EXERCISE PROMPT:
From the line containing "Click the 'SUM+=grade' statement" through the last line of the records below, each line is to be repeated exactly; pictures are to be omitted.

START RECORDS

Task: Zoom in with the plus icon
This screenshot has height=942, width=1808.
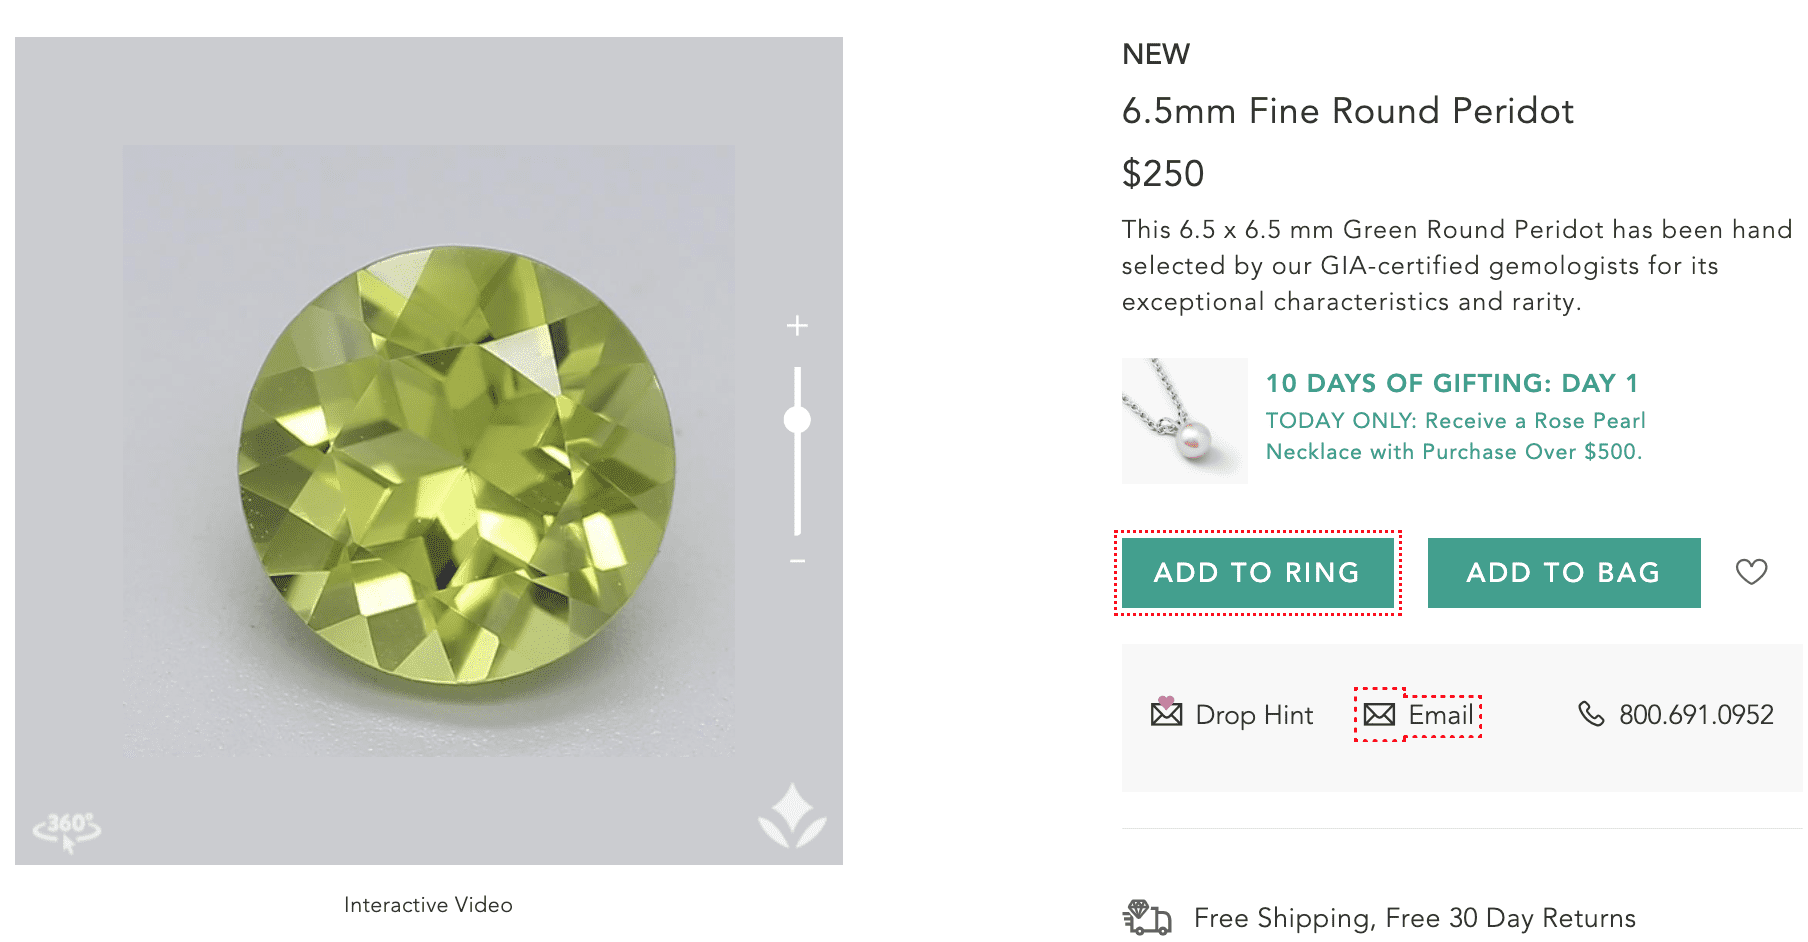Action: (797, 325)
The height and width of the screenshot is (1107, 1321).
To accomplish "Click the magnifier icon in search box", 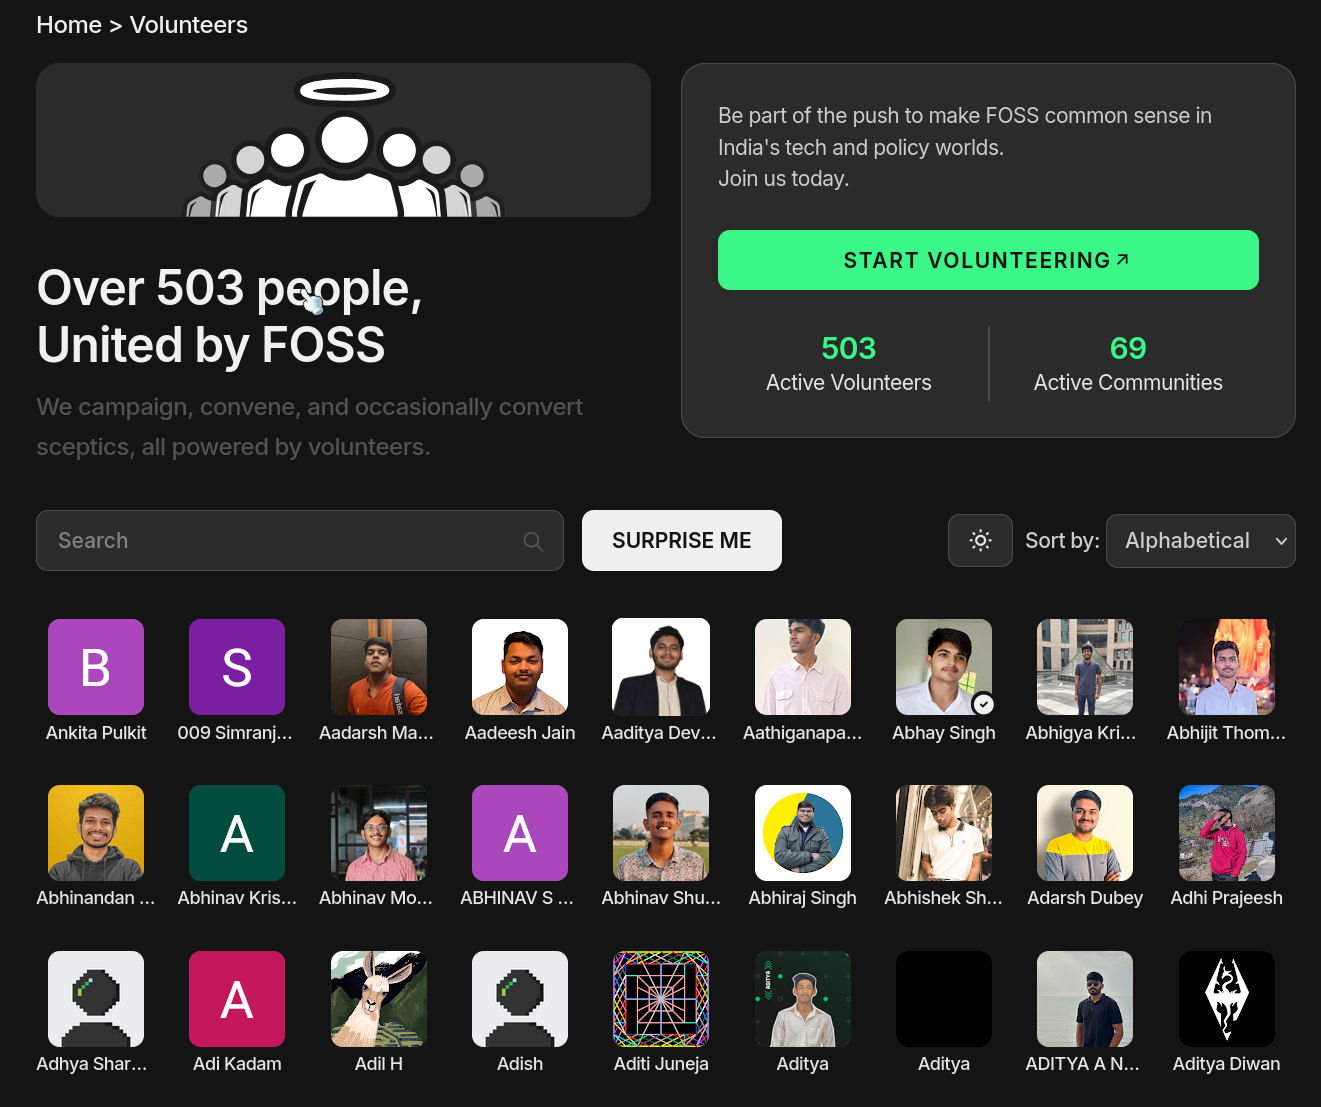I will (x=533, y=541).
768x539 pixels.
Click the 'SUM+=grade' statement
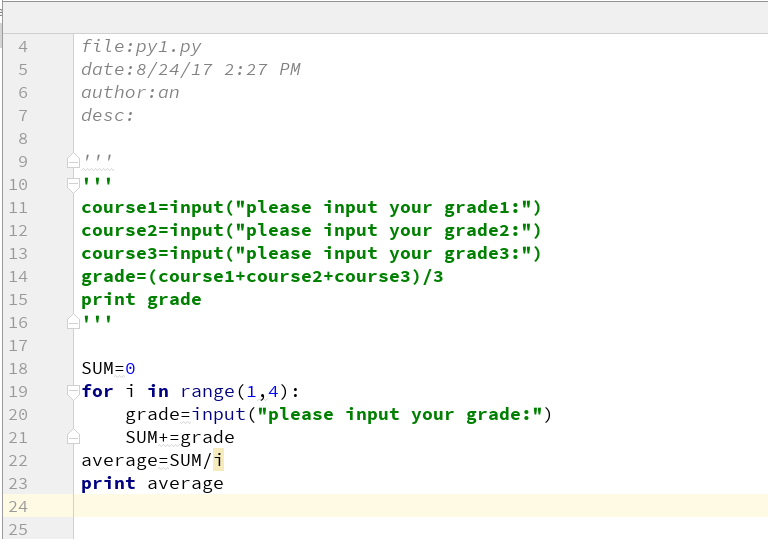coord(180,437)
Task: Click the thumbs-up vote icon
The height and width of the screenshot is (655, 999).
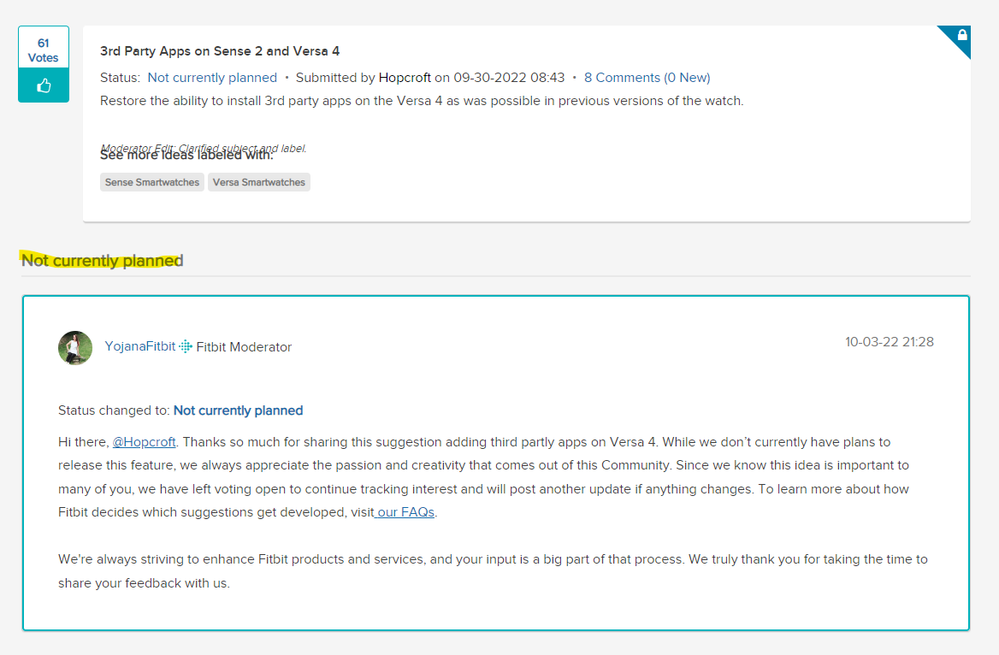Action: click(44, 86)
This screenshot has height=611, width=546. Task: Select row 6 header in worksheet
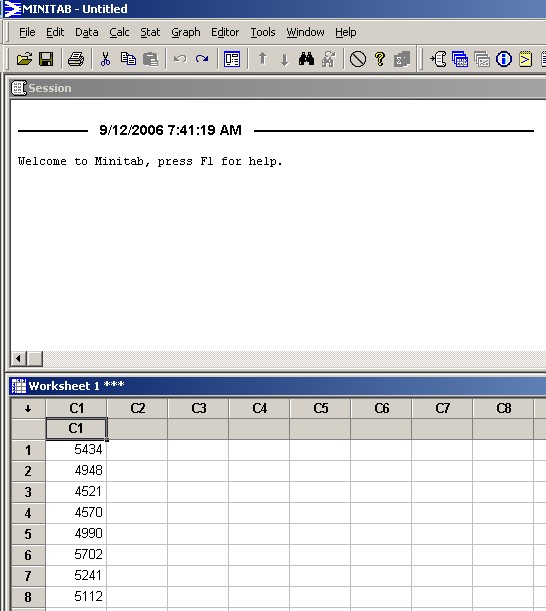pyautogui.click(x=28, y=555)
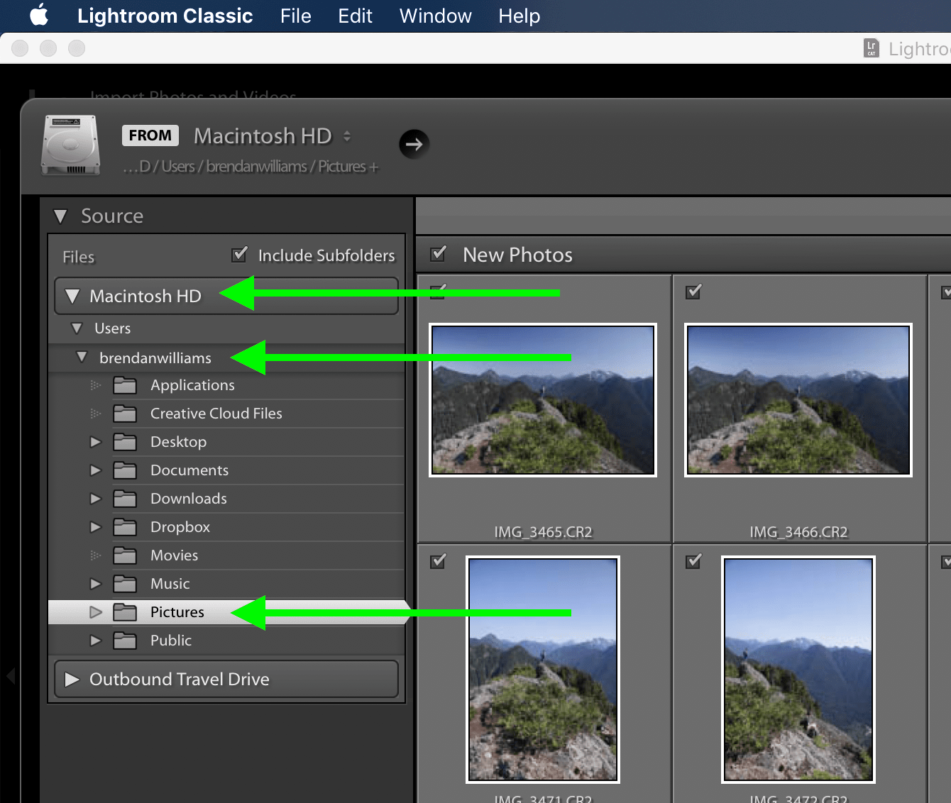Click the hard drive source icon

[70, 143]
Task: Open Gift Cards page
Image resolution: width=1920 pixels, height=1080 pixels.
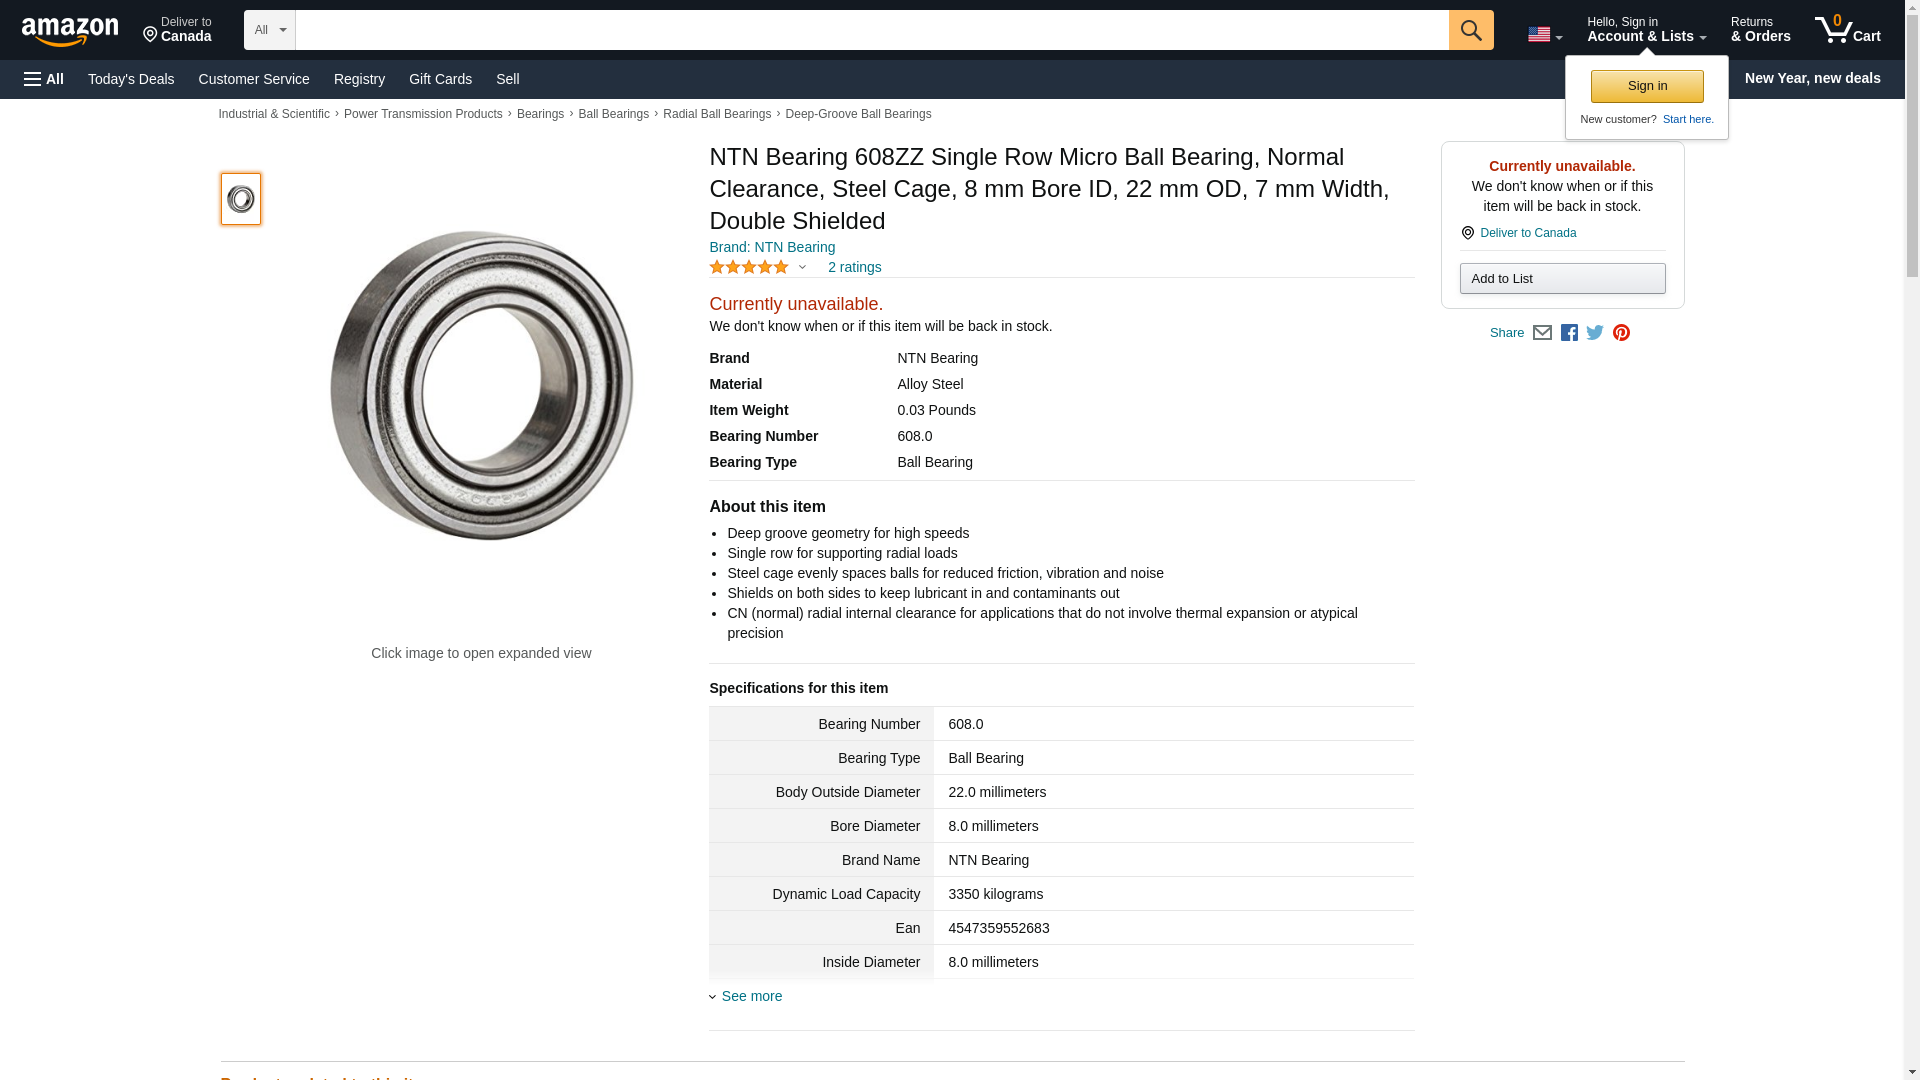Action: click(440, 79)
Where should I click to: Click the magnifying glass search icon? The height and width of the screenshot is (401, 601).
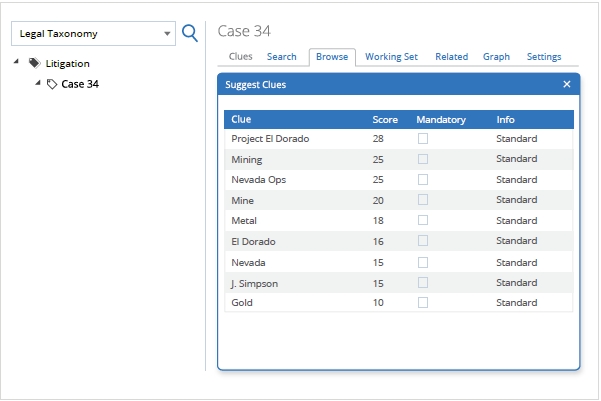click(x=189, y=33)
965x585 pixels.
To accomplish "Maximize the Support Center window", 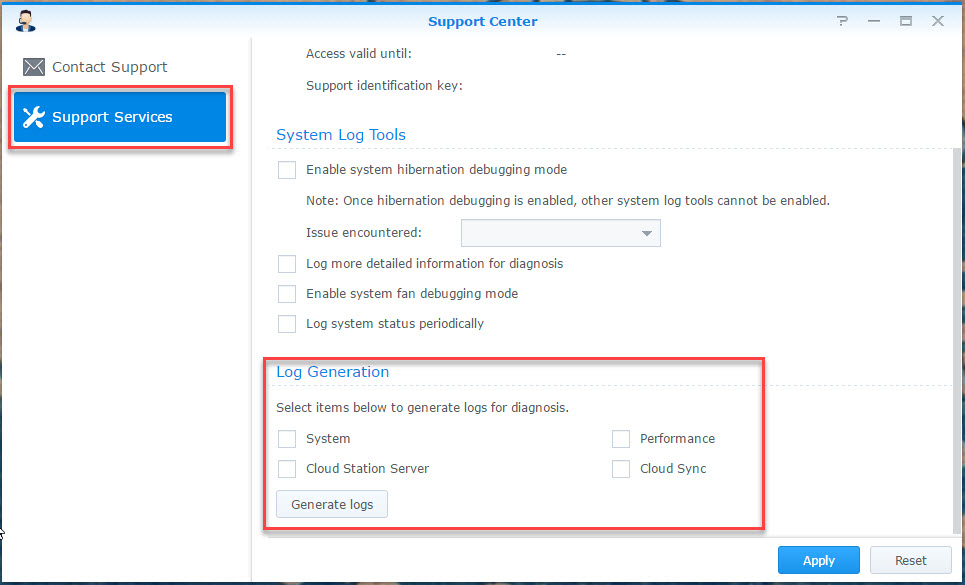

END RECORDS

THE ANSWER:
Click the 'SUM+=grade' statement
coord(180,437)
Task: Click the thumbs-up vote icon
The height and width of the screenshot is (655, 999).
Action: click(44, 86)
This screenshot has height=611, width=546. Task: Select row 6 header in worksheet
pyautogui.click(x=28, y=555)
Click the hard drive source icon

[70, 143]
Task: Open Gift Cards page
Image resolution: width=1920 pixels, height=1080 pixels.
Action: click(440, 79)
Where should I click to: Click the magnifying glass search icon? The height and width of the screenshot is (401, 601).
click(x=189, y=33)
965x585 pixels.
To accomplish "Maximize the Support Center window", 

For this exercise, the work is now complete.